• [The data]:
○ ○ ○ ○ ○

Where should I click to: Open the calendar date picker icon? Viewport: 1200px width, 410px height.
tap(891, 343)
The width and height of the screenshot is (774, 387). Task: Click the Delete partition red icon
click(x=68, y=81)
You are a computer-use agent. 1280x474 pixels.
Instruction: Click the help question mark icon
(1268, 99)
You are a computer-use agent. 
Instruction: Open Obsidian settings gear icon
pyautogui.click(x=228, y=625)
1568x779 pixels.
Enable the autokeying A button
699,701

○ ○ ○ ○ ○

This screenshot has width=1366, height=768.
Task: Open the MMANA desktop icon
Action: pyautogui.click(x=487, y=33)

○ ○ ○ ○ ○

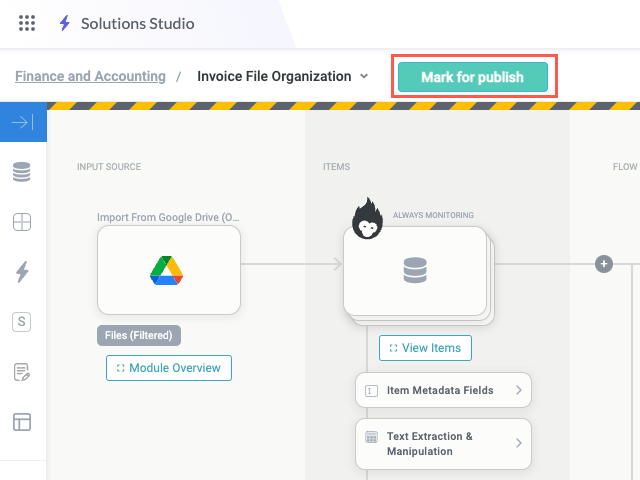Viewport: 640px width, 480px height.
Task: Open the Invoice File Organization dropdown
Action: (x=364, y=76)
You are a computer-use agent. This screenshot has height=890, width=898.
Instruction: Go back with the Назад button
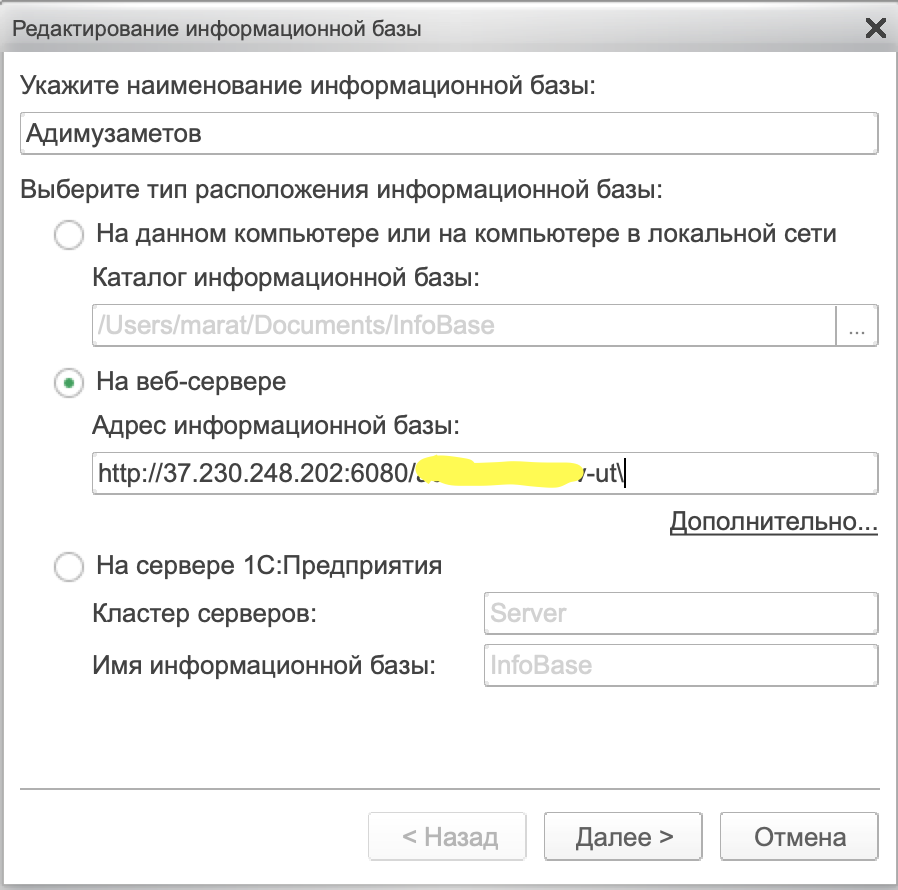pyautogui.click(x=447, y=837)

○ ○ ○ ○ ○

In the lines above, find the word "agent" and copy each line that contains it.

You are a computer-use agent. 1280x474 pixels.
You are a computer-use agent. 
You are a computer-use agent. This screenshot has height=890, width=898.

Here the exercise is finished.